Start of Extracted records
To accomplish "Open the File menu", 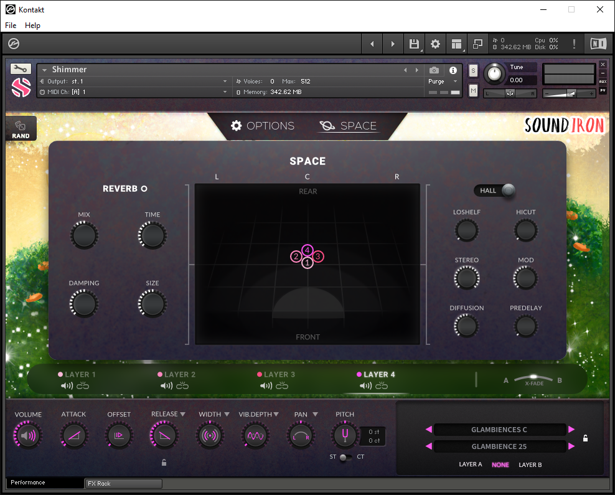I will pyautogui.click(x=11, y=25).
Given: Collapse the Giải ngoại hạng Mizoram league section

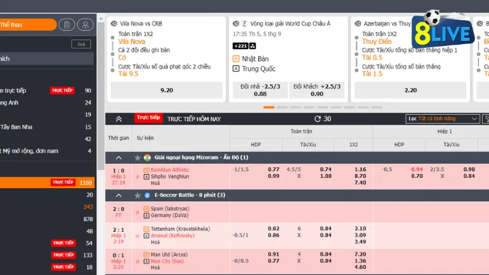Looking at the screenshot, I should pos(117,158).
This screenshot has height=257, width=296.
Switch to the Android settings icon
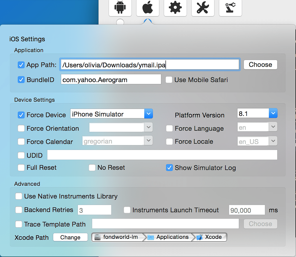[x=120, y=8]
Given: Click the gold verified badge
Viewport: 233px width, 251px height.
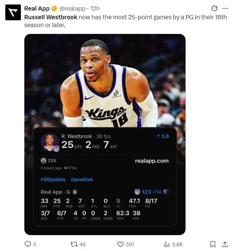Looking at the screenshot, I should click(x=54, y=9).
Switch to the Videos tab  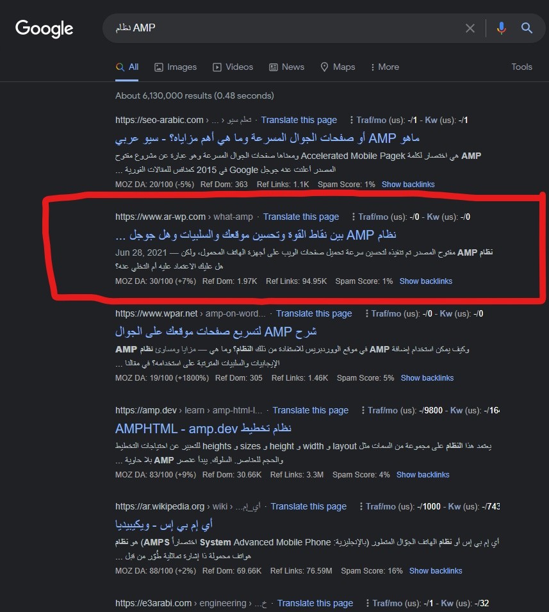pyautogui.click(x=233, y=67)
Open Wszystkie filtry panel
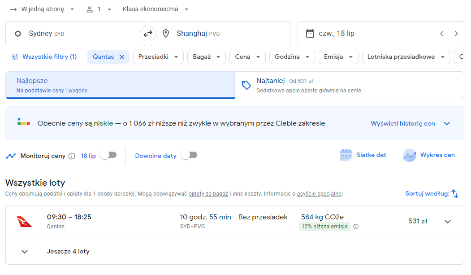Screen dimensions: 471x275 [x=44, y=57]
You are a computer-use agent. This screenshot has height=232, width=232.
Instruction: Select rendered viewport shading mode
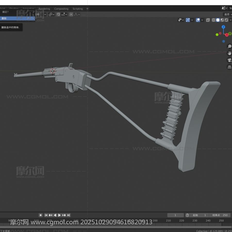coord(227,20)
End of Extracted records
* **Aim of the task**: Show every line of the records that contains the string "Given", where case counts.

* **Completed task**:
Given: Collapse the Giải ngoại hạng Mizoram league section
Given: Click the gold verified badge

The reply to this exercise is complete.